Today's Aston Martin is not unlike the British royal family: steeped in history, but oh so very modern. Each and every Aston Martin takes 200 hours to build by hand, and the interior is crafted by one seamstress using seven hand-dyed Bridge of Weir hides. It takes 50 hours to paint each car, creating a finish that’s literally soft to the touch. These are not ordinary vehicles.
The British monarchy has two young, dashing princes, and so does Aston Martin with its youthful DB11. The $216,595 (base, retail) V12-powered DB11 debuted first with much fanfare, much like Prince William. Now, two years later, Aston is rolling out the $198,995 V8-powered DB11, its “heir with a spare,” but with a bit of a spunky ginger gleam in the eye.

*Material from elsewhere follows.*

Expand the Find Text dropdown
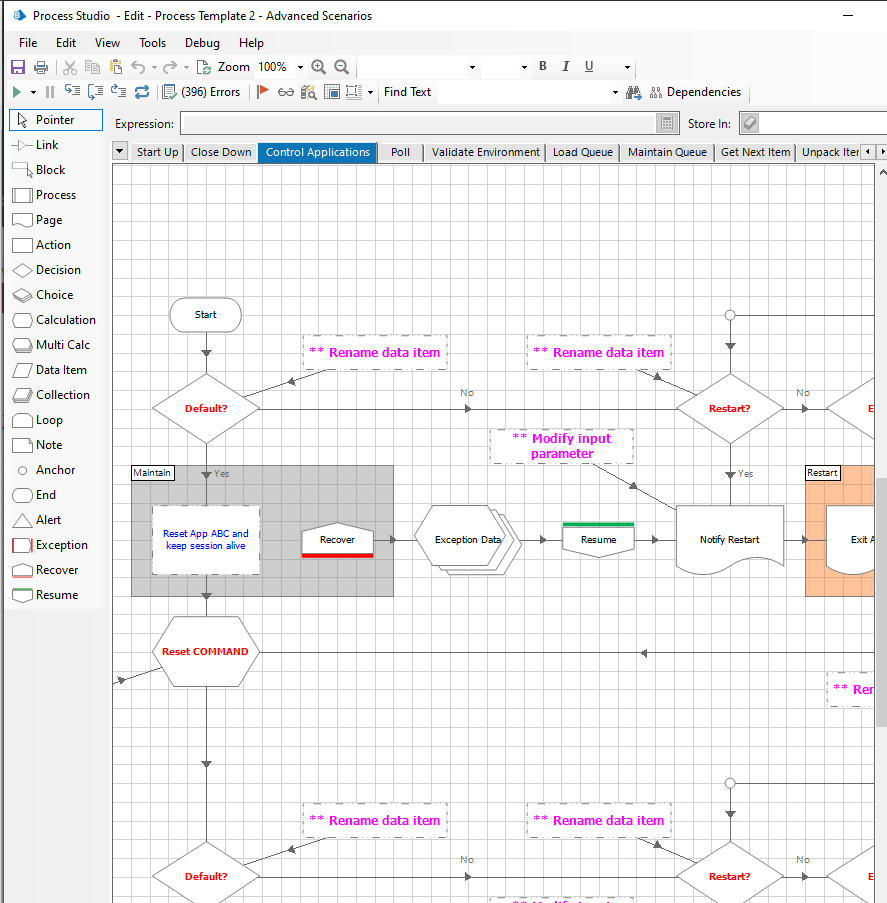The width and height of the screenshot is (887, 903). pos(615,92)
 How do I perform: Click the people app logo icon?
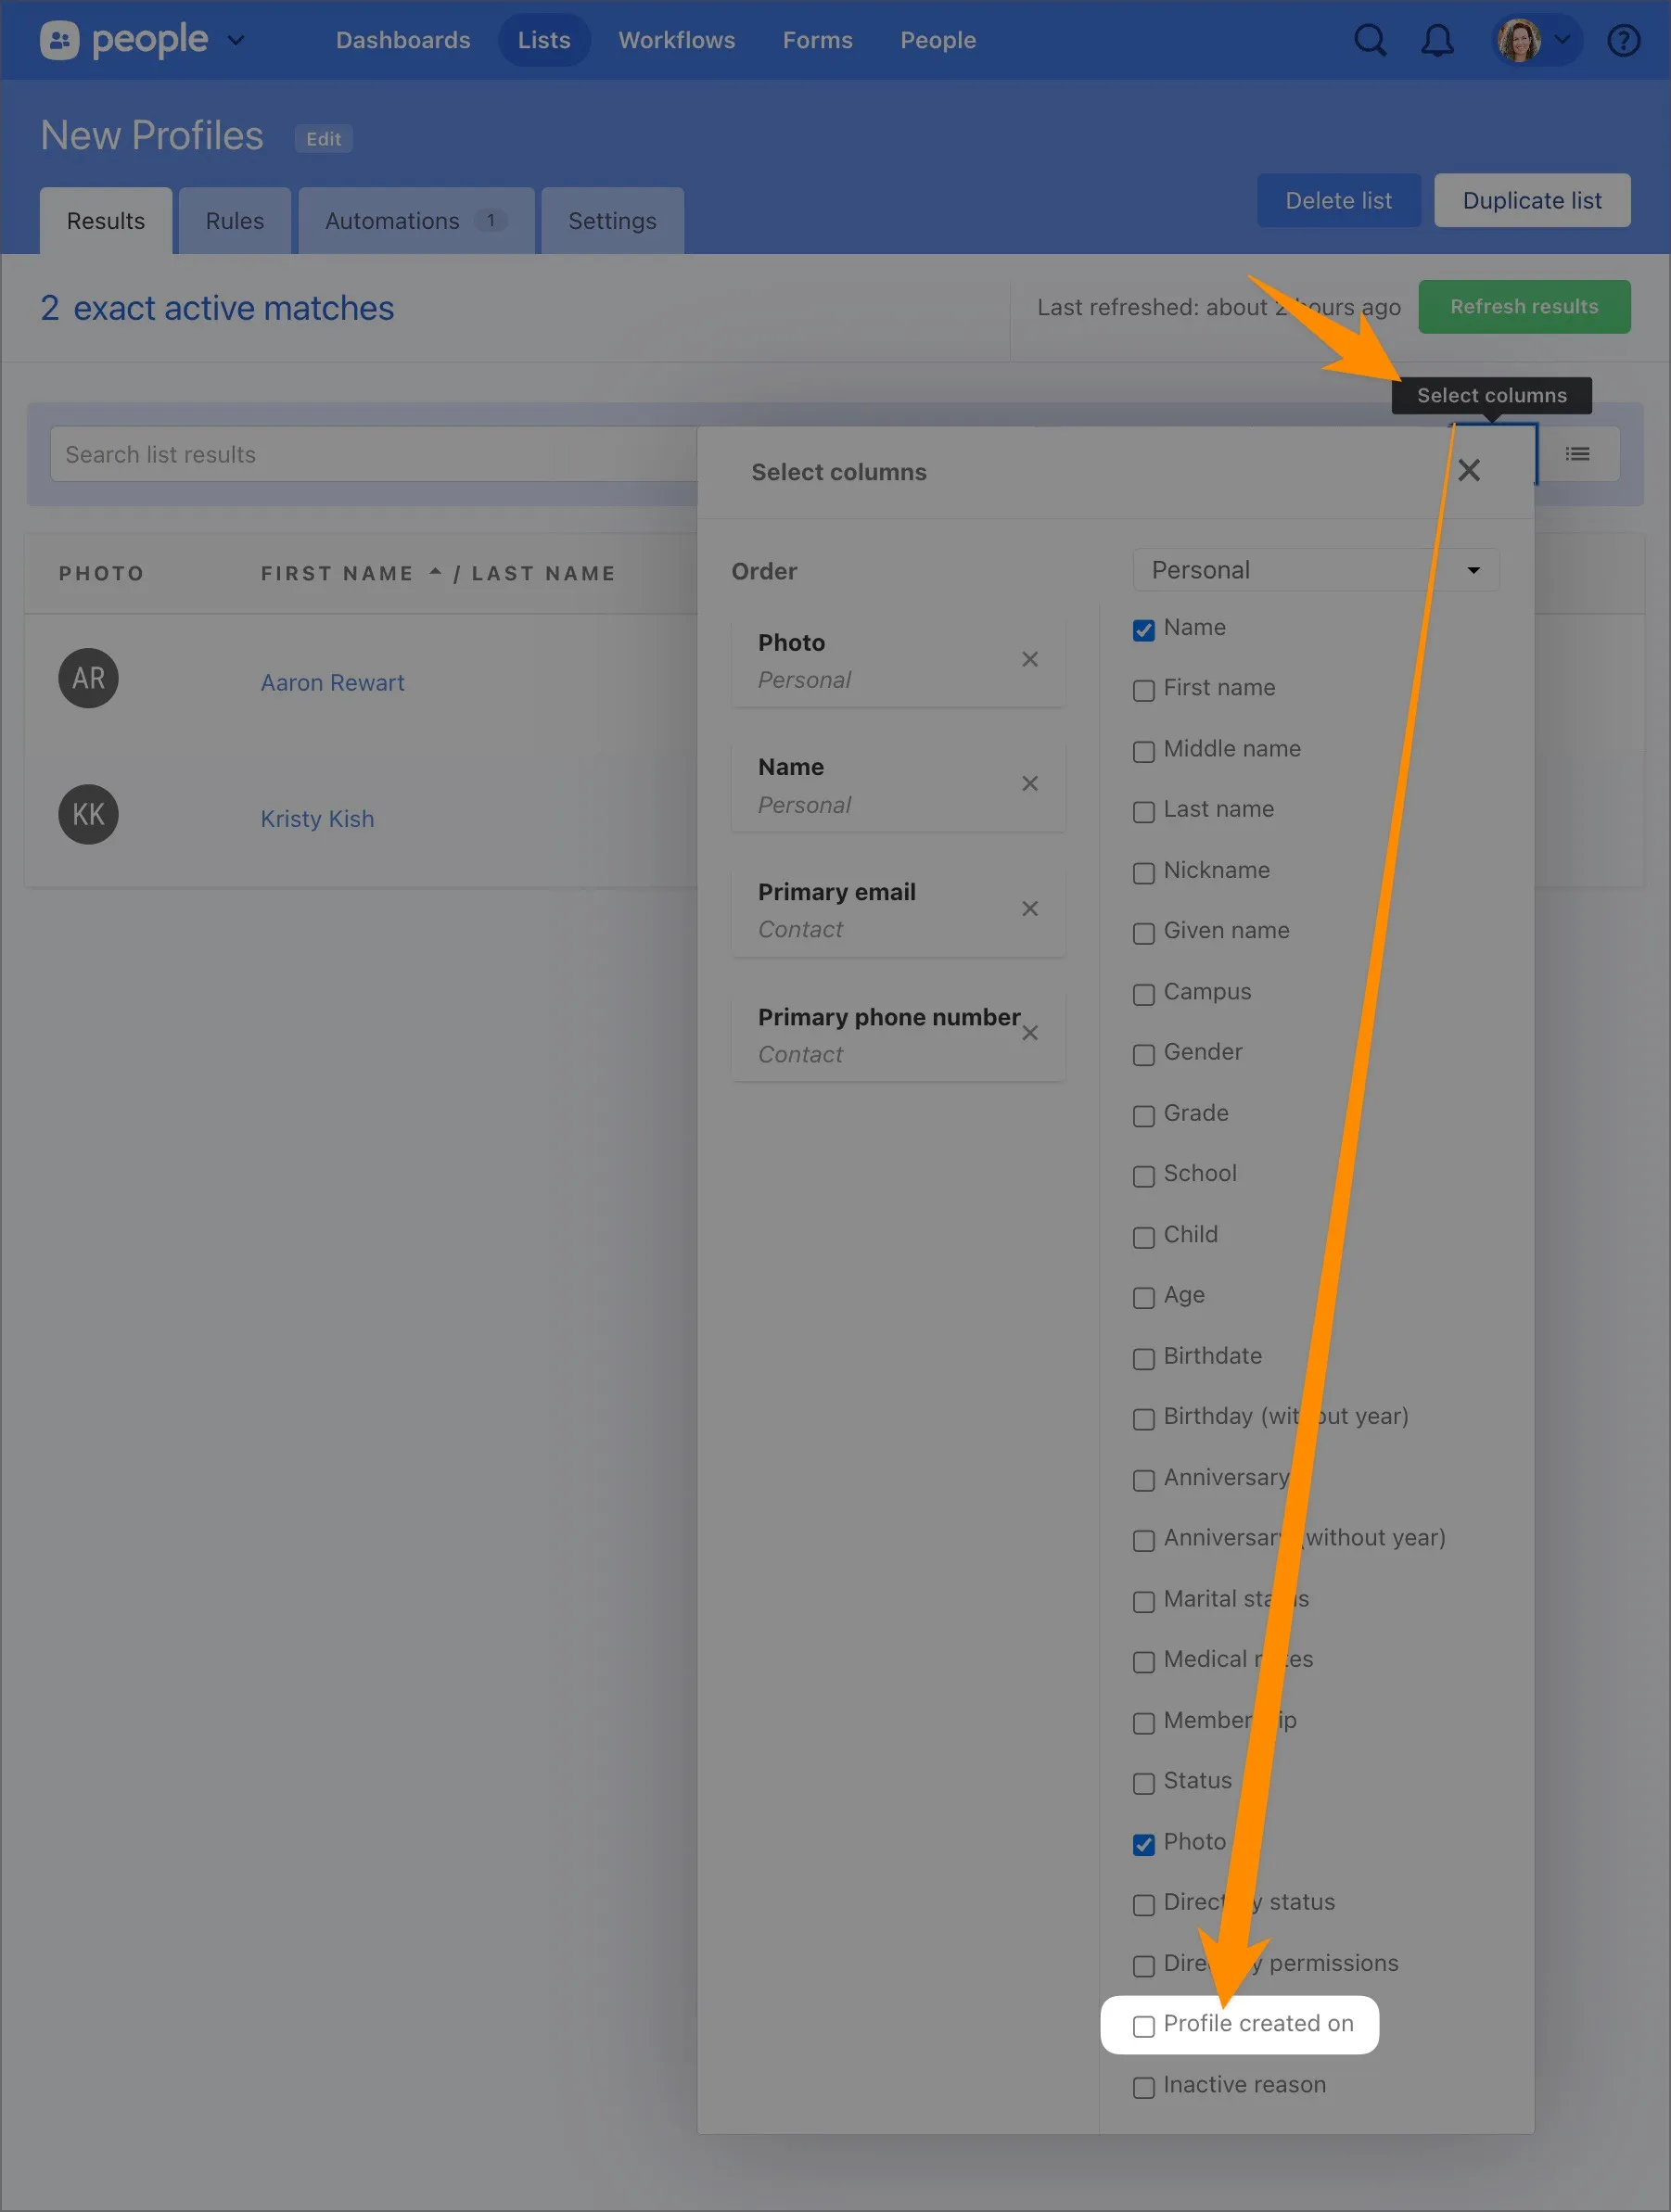tap(59, 41)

The V12 DB11 is so absolutely beastly in its power, its performance, its filthy, thunderous exhaust note. It honors Aston Martin’s V12 tradition, and, like Wills, is a decidedly more serious, powerful car. Even while it's a beautiful vehicle to drive, the firstborn can be a lot to haul as a daily driver.
The V8 is as beautiful as its more powerful sibling, and there are few visual differences, the most notable being two hood vents on the V8 instead of four. The V8 produces 503 brake horsepower (bhp), 498-foot pounds of torque, top speed of 187 mph, and a 0-62 mph (0-100km) in 4.0 seconds flat, all wrapped up in an impossibly elegant package. The V8 doesn’t have quite the aforementioned fabulously filthy, thunderous exhaust note of the V12, but selecting “sport” mode definitely ups the thrub-thrub-thrub.
The DB11 is your reward for working hard and putting in long hours. Our lives are dominated today by practical needs: rigid structure, inflexible schedules, constant demands on our time, our attention, our emotions. If your bank account allows, why not give yourself a break and at least enjoy the ride, Your Highness?